§ TEXTE FOURNI
Politique
Alain Shekomba est l'un des candidats indépendants du scrutin du 23 décembre. Sa voix porte quelque part l'idée que se font certains Congolais de l'avenir qu'il faut à la RDC loin des alliances politiques tactiques.
Le coup d'envoi de la campagne pour l'élection présidentielle du 23 décembre a été donné ce jeudi 22 novembre. Alain-Daniel Shekomba, la quarantaine, est un candidat indépendant au profil atypique. Issu de la société civile, son parcours l'a mené très loin de sa terre natale, dès l'obtention de son diplôme de master en physique. Formé aux États-Unis en partie, puis en France et surtout en Asie, c'est finalement en Guinée équatoriale qu'il a installé sa compagnie de télécommunications. Le numérique est d'ailleurs l'un des points importants de sa plateforme « Mission nouvelle » qu'il a dotée d'un site internet qui présente ses douze propositions pour relever le pays. C'est en candidat libre qu'Alain Shekomba s'exprime en ce début de campagne électorale, refusant toute appartenance à un quelconque mouvement de l'opposition. Il s'oppose très fermement à l'usage de la « machine à voter » pourtant prônée, sur fond de controverse, par la Commission électorale nationale indépendante. Il s'est confié au Point Afrique.
Le Point Afrique : Pourquoi êtes-vous contre l'usage de la très controversée machine à voter aux prochaines élections présidentielle et législatives ?
Alain Shekomba : J'ai eu le temps d'observer la machine à voter. Et j'ai trouvé des choses qui n'ont pas lieu d'être à l'intérieur de cette machine, laquelle servirait à imprimer les bulletins de vote. Mais pour faire cette impression, on n'a pas besoin d'interfaces USB sur la machine à voter. On n'a pas besoin de la connecter à un réseau, parce que le comptage doit se faire manuellement après impression. De même, on n'a pas besoin d'un scanner de QR Code sur la machine parce qu'il n'y a rien à scanner, théoriquement. Malheureusement, on a découvert que ce scanner de QR Code servait de scanner de comptage.
Qu'est-ce que vous appelez le QR Code ?
Le Quick Code est un code-barre à deux dimensions – verticale et horizontale – qui contient beaucoup plus d'informations que le code-barre classique. Sur le bulletin de vote imprimé par la machine à voter, il y a la photo et le nom du candidat, le logo de son parti politique ainsi que le QR Code qui contient toutes les informations, notamment le nom et le numéro du candidat. C'est ce qui est lu par le lecteur de la machine à voter. Donc la machine à voter imprime les procès-verbaux et comptabilise les votes.
Les informations introduites dans la machine par la Ceni peuvent-elles être modifiées en amont ou en aval ?
Absolument. L'électeur vote en fonction du nom et de la photo. Une partie de la population est analphabète. Or, la photo peut ne pas correspondre aux informations contenues dans le QR Code. La comptabilisation des votes effectuée par la machine peut nuire à la crédibilité du scrutin.

§ DONNÉES SOURCES

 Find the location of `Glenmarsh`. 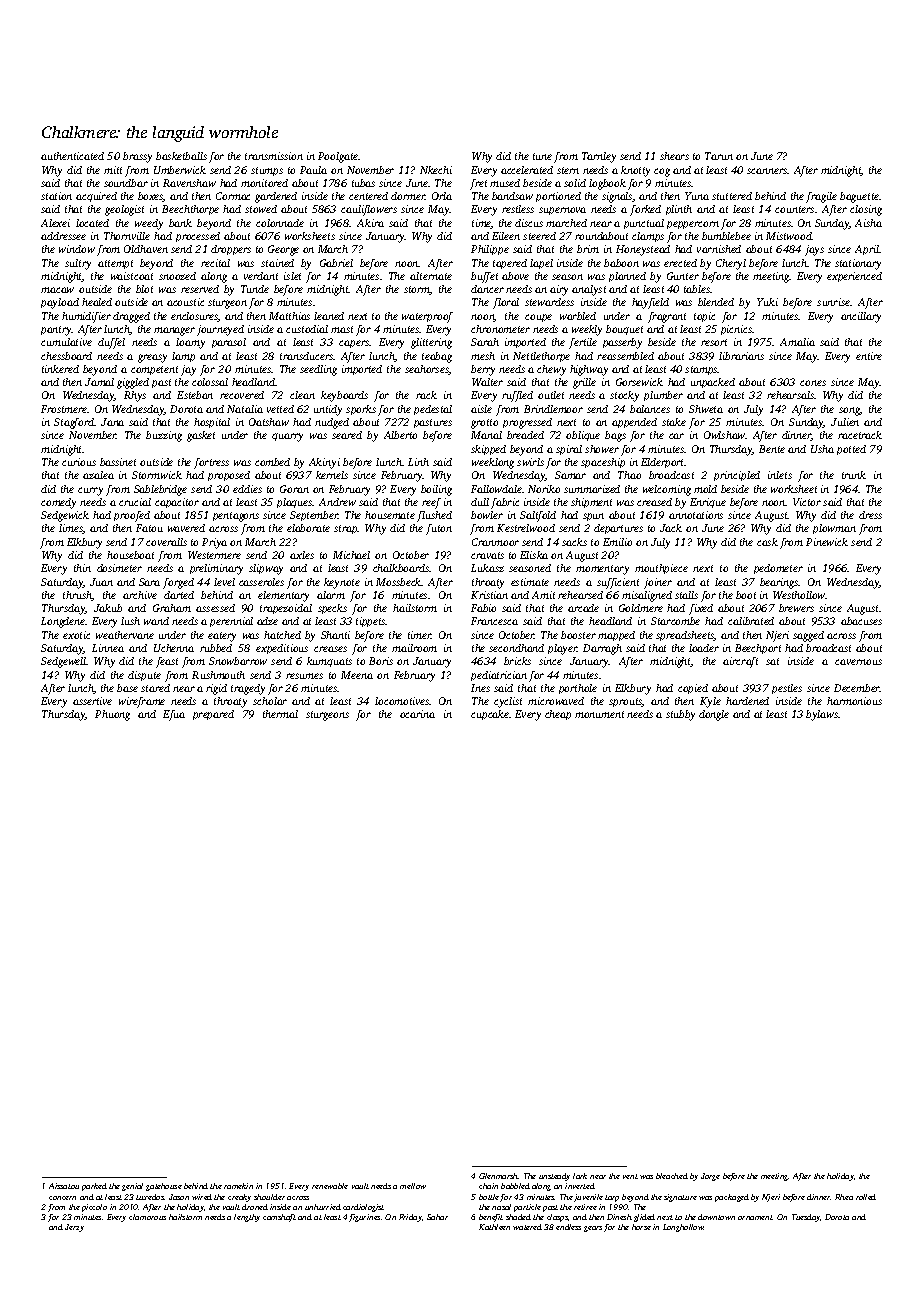

Glenmarsh is located at coordinates (498, 1176).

§ SÉRIE DE TÂCHES
• a. Dans l'entretien sur la machine à voter, pourquoi Alain Shekomba juge-t-il inutile de connecter cette machine à un réseau ? Répondez en une à trois phrases.
• b. Poursuivez l'entretien sur la machine à voter à partir de sa dernière réplique.
Les lignes ne jouent aucun rôle dans ce travail.

§ RÉPONSES PAR TÂCHE
• a. Pour lui, la machine sert seulement à imprimer les bulletins de vote, et le comptage doit se faire à la main une fois l'impression terminée. Une connexion à un réseau n'a donc aucune raison d'être.

• b.
Les experts venus de l'étranger ont conclu, après analyse de la machine à voter, qu'elle pouvait être utilisée sous certaines conditions…
Ces experts ont formulé des recommandations. Si vous regardez de près les quinze recommandations de la Westminster Foundation For Democracy, une fondation britannique, elle recommande de déconnecter les interfaces de transmission jusqu'à ce que cela soit nécessaire, de boucher le port USB, de créer un fichier « log » externe pour le suivi, etc. Ces experts n'ont pas fait la certification de la machine. Ils n'ont jamais donné une caution à l'usage de la machine. Ils ont juste regardé de près pour savoir comment la machine fonctionnait et comment elle pouvait devenir fiable. Leurs recommandations n'ont jamais été prises en compte par la Ceni.
Un autre candidat à l'élection présidentielle a dit que la machine à voter est une simple imprimante qui n'est pas aussi nocive qu'on le pense…
Tout le monde pensait que c'était une imprimante, influencé en cela par le discours que le président de la Ceni tenait. Dès qu'on est allé en profondeur, on a constaté que cette imprimante a un système d'exploitation Linux, un noyau Linux, un système Android et elle est interconnectée. Ce n'est pas une simple imprimante.
Vous êtes diplômé en physique de la faculté des sciences de l'université de Kinshasa. Comment pouvez-vous avoir un point de vue tranché sur la qualité intrinsèque de la machine à voter ?
Après mes études de physique à l'université de Kinshasa, mon premier boulot était celui de directeur technique d'Afrinet, une entreprise basée à Kinshasa et spécialisée dans les solutions à la carte dans le domaine informatique. Cette société a été la première à faire l'interconnexion des réseaux des banques commerciales et ceux de la Banque centrale. J'ai piloté et développé ce projet de A à Z. J'ai par la suite occupé le poste de directeur technique et commercial à la société Global Broadband qui est également dans le domaine informatique. Je suis actuellement le directeur général d'une entreprise de télécommunications. J'ai une société de développement d'applications informatiques qui est établie en Afrique du Sud et en République démocratique du Congo. J'ai donc fait des formations certifiantes qui donnent des connaissances approfondies en matière d'outils informatiques et dans d'autres domaines. Cela fait plus de vingt ans que je travaille dans le secteur informatique.
Ne prêchez-vous pas dans le désert dans un pays où, comme presque partout ailleurs dans le monde, la grande majorité des électeurs n'a pas suffisamment de compétences informatiques pour capter un tel message ?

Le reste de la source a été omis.